Pointing data for screenshots:
+ + + + +

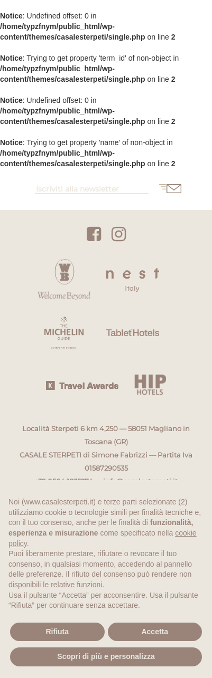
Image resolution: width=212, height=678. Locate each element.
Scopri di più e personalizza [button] (105, 656)
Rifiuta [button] (57, 631)
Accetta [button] (154, 631)
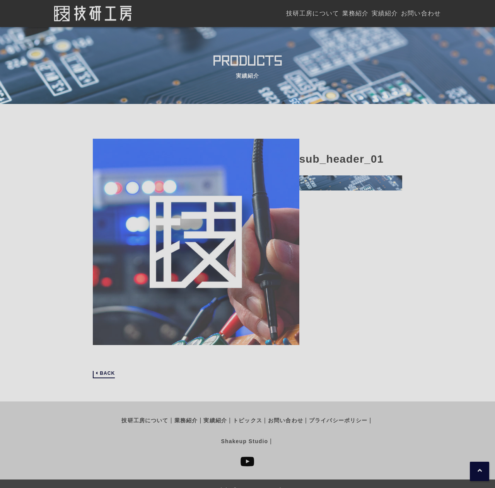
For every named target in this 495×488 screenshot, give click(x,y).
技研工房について (144, 420)
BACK (107, 373)
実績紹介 (215, 420)
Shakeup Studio (244, 441)
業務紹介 (186, 420)
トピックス (247, 420)
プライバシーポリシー (338, 420)
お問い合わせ (285, 420)
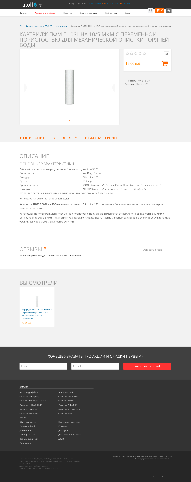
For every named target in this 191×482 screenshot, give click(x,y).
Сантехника (25, 443)
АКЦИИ (61, 438)
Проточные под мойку (69, 422)
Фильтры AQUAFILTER (69, 409)
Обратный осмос (27, 422)
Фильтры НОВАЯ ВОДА (30, 405)
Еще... (127, 13)
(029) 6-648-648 (95, 3)
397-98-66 (126, 3)
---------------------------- (69, 417)
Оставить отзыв (152, 246)
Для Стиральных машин (69, 434)
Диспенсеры (25, 430)
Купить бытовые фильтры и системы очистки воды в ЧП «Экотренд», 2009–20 (141, 456)
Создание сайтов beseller (162, 477)
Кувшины (62, 426)
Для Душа (63, 430)
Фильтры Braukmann (29, 413)
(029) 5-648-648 (112, 3)
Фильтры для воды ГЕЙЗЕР (32, 400)
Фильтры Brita (65, 413)
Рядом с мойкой (27, 426)
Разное (23, 417)
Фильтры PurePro (28, 409)
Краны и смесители (28, 438)
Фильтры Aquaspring (29, 396)
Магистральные (27, 434)
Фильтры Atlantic (66, 400)
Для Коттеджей (65, 392)
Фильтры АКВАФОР (67, 405)
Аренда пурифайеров (29, 392)
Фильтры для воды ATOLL (71, 396)
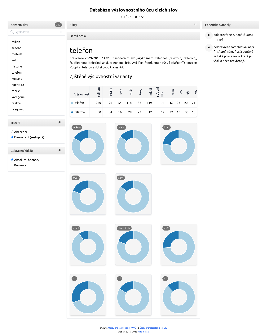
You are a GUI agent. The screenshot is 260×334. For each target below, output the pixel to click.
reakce (16, 103)
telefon (17, 72)
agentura (18, 84)
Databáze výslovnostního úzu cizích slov (133, 9)
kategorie (18, 97)
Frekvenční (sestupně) (27, 137)
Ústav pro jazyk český (122, 328)
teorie (16, 91)
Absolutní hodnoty (25, 160)
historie (17, 66)
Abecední (19, 132)
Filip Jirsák (143, 331)
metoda (17, 54)
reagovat (18, 109)
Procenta (18, 165)
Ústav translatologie (153, 328)
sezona (16, 48)
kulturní (17, 60)
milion (16, 41)
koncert (17, 78)
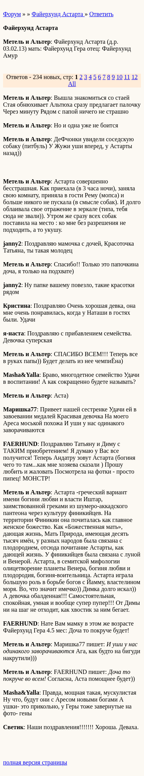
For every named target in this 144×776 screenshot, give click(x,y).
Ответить (101, 14)
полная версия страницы (35, 762)
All (72, 84)
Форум (12, 14)
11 (127, 77)
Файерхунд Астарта (57, 14)
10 (119, 77)
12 (134, 77)
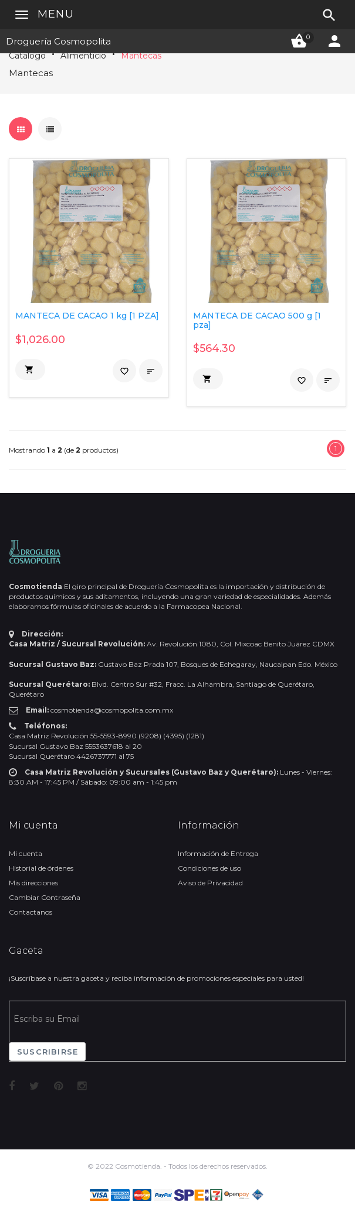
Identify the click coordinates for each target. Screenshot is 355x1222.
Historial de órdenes (41, 868)
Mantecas (141, 55)
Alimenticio (83, 55)
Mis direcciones (33, 882)
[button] (30, 369)
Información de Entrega (218, 853)
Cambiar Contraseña (44, 897)
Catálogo (27, 55)
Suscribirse (47, 1051)
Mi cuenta (25, 853)
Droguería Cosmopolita (58, 41)
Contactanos (30, 912)
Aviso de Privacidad (210, 882)
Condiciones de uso (209, 868)
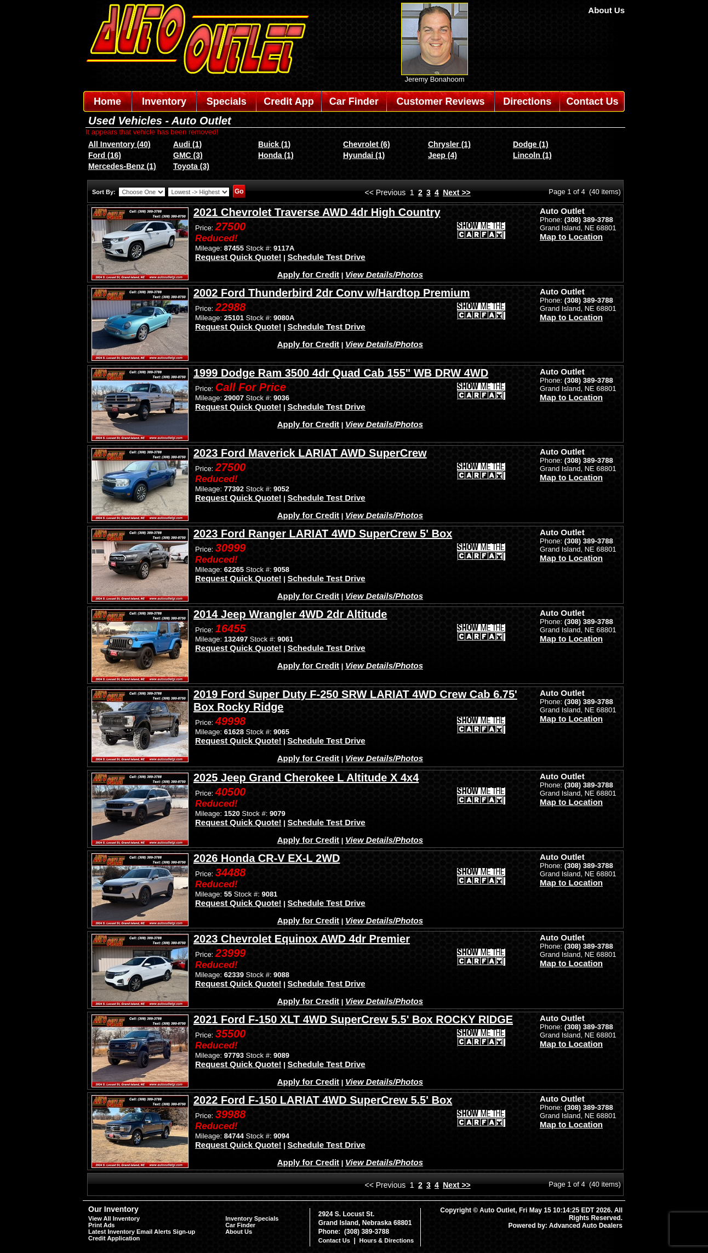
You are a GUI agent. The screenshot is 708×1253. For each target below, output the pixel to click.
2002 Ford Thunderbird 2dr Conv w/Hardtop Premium (331, 293)
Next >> (457, 192)
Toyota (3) (191, 166)
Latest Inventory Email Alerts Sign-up (141, 1231)
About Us (606, 10)
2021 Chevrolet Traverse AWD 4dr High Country (317, 212)
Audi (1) (187, 144)
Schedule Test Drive (326, 257)
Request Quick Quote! (238, 257)
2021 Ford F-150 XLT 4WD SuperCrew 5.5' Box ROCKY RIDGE (353, 1019)
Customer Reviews (440, 101)
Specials (227, 101)
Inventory (164, 101)
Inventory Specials (251, 1218)
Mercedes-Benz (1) (122, 166)
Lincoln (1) (532, 155)
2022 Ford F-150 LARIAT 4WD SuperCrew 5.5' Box (322, 1100)
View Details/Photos (384, 274)
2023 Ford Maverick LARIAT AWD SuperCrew (310, 453)
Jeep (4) (442, 155)
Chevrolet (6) (366, 144)
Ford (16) (104, 155)
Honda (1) (276, 155)
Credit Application (114, 1238)
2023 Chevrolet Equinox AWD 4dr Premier (301, 939)
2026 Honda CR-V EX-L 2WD (266, 858)
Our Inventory (113, 1209)
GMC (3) (188, 155)
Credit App (288, 101)
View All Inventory (114, 1218)
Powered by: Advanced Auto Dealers (566, 1225)
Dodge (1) (531, 144)
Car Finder (354, 101)
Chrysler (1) (449, 144)
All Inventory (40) (119, 144)
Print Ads (101, 1225)
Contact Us (593, 101)
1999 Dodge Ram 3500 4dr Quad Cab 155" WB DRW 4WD (340, 373)
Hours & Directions (386, 1240)
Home (107, 101)
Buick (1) (274, 144)
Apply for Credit (308, 274)
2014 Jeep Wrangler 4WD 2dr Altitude (290, 614)
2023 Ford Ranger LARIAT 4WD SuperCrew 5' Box (322, 534)
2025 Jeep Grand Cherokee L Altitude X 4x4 (306, 778)
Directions (527, 101)
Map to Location (571, 236)
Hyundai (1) (364, 155)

+ + + + +

DIRECTION >> Copy out all of the data above word for word, leaving the pictures out of your answer.

SOLUTION FOR THIS TASK >>
Image resolution: width=212, height=678. Locate each element.
Scopri di più e personalizza [button] (105, 656)
Rifiuta [button] (57, 631)
Accetta [button] (154, 631)
For every named target in this 495×488 screenshot, give click(x,y).
技研工房について (144, 420)
BACK (107, 373)
実績紹介 (215, 420)
Shakeup Studio (244, 441)
業務紹介 (186, 420)
トピックス (247, 420)
プライバシーポリシー (338, 420)
お問い合わせ (285, 420)
For every named target in this 191×482 screenshot, give click(x,y).
Сантехника (25, 443)
АКЦИИ (61, 438)
Проточные под мойку (69, 422)
Фильтры AQUAFILTER (69, 409)
Обратный осмос (27, 422)
Фильтры НОВАЯ ВОДА (30, 405)
Еще... (127, 13)
(029) 6-648-648 (95, 3)
397-98-66 (126, 3)
---------------------------- (69, 417)
Оставить отзыв (152, 246)
Для Стиральных машин (69, 434)
Диспенсеры (25, 430)
Купить бытовые фильтры и системы очистки воды в ЧП «Экотренд», 2009–20 (141, 456)
Создание сайтов beseller (162, 477)
Кувшины (62, 426)
Для Душа (63, 430)
Фильтры Braukmann (29, 413)
(029) 5-648-648 (112, 3)
Фильтры для воды ГЕЙЗЕР (32, 400)
Фильтры Brita (65, 413)
Рядом с мойкой (27, 426)
Разное (23, 417)
Фильтры PurePro (28, 409)
Краны и смесители (28, 438)
Фильтры Aquaspring (29, 396)
Магистральные (27, 434)
Фильтры Atlantic (66, 400)
Для Коттеджей (65, 392)
Фильтры АКВАФОР (67, 405)
Аренда пурифайеров (29, 392)
Фильтры для воды ATOLL (71, 396)
You are a GUI agent. The screenshot is 260×334. For each target below, output the pixel to click.
reakce (16, 103)
telefon (17, 72)
agentura (18, 84)
Databáze výslovnostního úzu cizích slov (133, 9)
kategorie (18, 97)
Frekvenční (sestupně) (27, 137)
Ústav pro jazyk český (122, 328)
teorie (16, 91)
Absolutní hodnoty (25, 160)
historie (17, 66)
Abecední (19, 132)
Filip Jirsák (143, 331)
metoda (17, 54)
reagovat (18, 109)
Procenta (18, 165)
Ústav translatologie (153, 328)
sezona (16, 48)
kulturní (17, 60)
milion (16, 41)
koncert (17, 78)
For every named target in this 144×776 screenshot, give click(x,y).
Ответить (101, 14)
полная версия страницы (35, 762)
All (72, 84)
Форум (12, 14)
11 (127, 77)
Файерхунд Астарта (57, 14)
10 (119, 77)
12 (134, 77)
Identify the click coordinates for each target. Screenshot is 355x1222.
Historial de órdenes (41, 868)
Mantecas (141, 55)
Alimenticio (83, 55)
Mis direcciones (33, 882)
[button] (30, 369)
Información de Entrega (218, 853)
Cambiar Contraseña (44, 897)
Catálogo (27, 55)
Suscribirse (47, 1051)
Mi cuenta (25, 853)
Droguería Cosmopolita (58, 41)
Contactanos (30, 912)
Aviso de Privacidad (210, 882)
Condiciones de uso (209, 868)
You are a GUI agent. The screenshot is 708×1253. For each target below, output the pixel to click.
2002 Ford Thunderbird 2dr Conv w/Hardtop Premium (331, 293)
Next >> (457, 192)
Toyota (3) (191, 166)
Latest Inventory Email Alerts Sign-up (141, 1231)
About Us (606, 10)
2021 Chevrolet Traverse AWD 4dr High Country (317, 212)
Audi (1) (187, 144)
Schedule Test Drive (326, 257)
Request Quick Quote! (238, 257)
2021 Ford F-150 XLT 4WD SuperCrew 5.5' Box ROCKY RIDGE (353, 1019)
Customer Reviews (440, 101)
Specials (227, 101)
Inventory (164, 101)
Inventory Specials (251, 1218)
Mercedes-Benz (1) (122, 166)
Lincoln (1) (532, 155)
2022 Ford F-150 LARIAT 4WD SuperCrew 5.5' Box (322, 1100)
View Details/Photos (384, 274)
2023 Ford Maverick LARIAT AWD SuperCrew (310, 453)
Jeep (4) (442, 155)
Chevrolet (6) (366, 144)
Ford (16) (104, 155)
Honda (1) (276, 155)
Credit Application (114, 1238)
2023 Chevrolet Equinox AWD 4dr Premier (301, 939)
2026 Honda CR-V EX-L 2WD (266, 858)
Our Inventory (113, 1209)
GMC (3) (188, 155)
Credit App (288, 101)
View All Inventory (114, 1218)
Powered by: Advanced Auto Dealers (566, 1225)
Dodge (1) (531, 144)
Car Finder (354, 101)
Chrysler (1) (449, 144)
All Inventory (40) (119, 144)
Print Ads (101, 1225)
Contact Us (593, 101)
1999 Dodge Ram 3500 4dr Quad Cab 155" WB DRW 4WD (340, 373)
Hours & Directions (386, 1240)
Home (107, 101)
Buick (1) (274, 144)
Apply for Credit (308, 274)
2014 Jeep Wrangler 4WD 2dr Altitude (290, 614)
2023 Ford Ranger LARIAT 4WD SuperCrew 5' Box (322, 534)
2025 Jeep Grand Cherokee L Altitude X 4x4 (306, 778)
Directions (527, 101)
Map to Location (571, 236)
Hyundai (1) (364, 155)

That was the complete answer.